What this task involves: The result should be the lines from the one holding "You are a GUI" to the end of the records below, repeated exactly. No pictures.

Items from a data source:
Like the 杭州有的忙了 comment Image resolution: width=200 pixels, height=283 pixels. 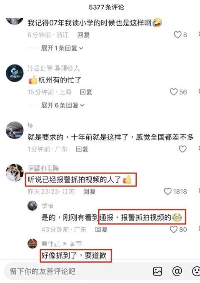pyautogui.click(x=174, y=92)
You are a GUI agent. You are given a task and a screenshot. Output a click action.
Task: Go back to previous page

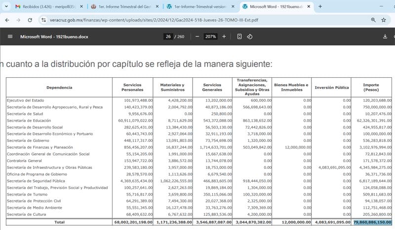click(x=7, y=20)
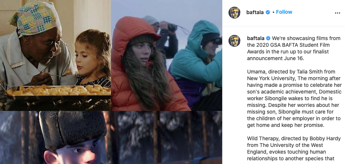Open the Umama film still thumbnail
Viewport: 345px width, 164px height.
click(x=55, y=55)
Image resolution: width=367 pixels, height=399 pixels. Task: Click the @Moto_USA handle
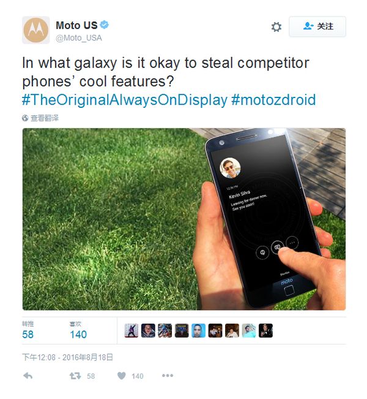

Result:
You are a GUI agent. You are given a task and a screenshot. Output a click action.
Task: Go back to previous page

click(x=7, y=20)
Open the Umama film still thumbnail
Viewport: 345px width, 164px height.
click(x=55, y=55)
Image resolution: width=367 pixels, height=399 pixels. Task: Click the @Moto_USA handle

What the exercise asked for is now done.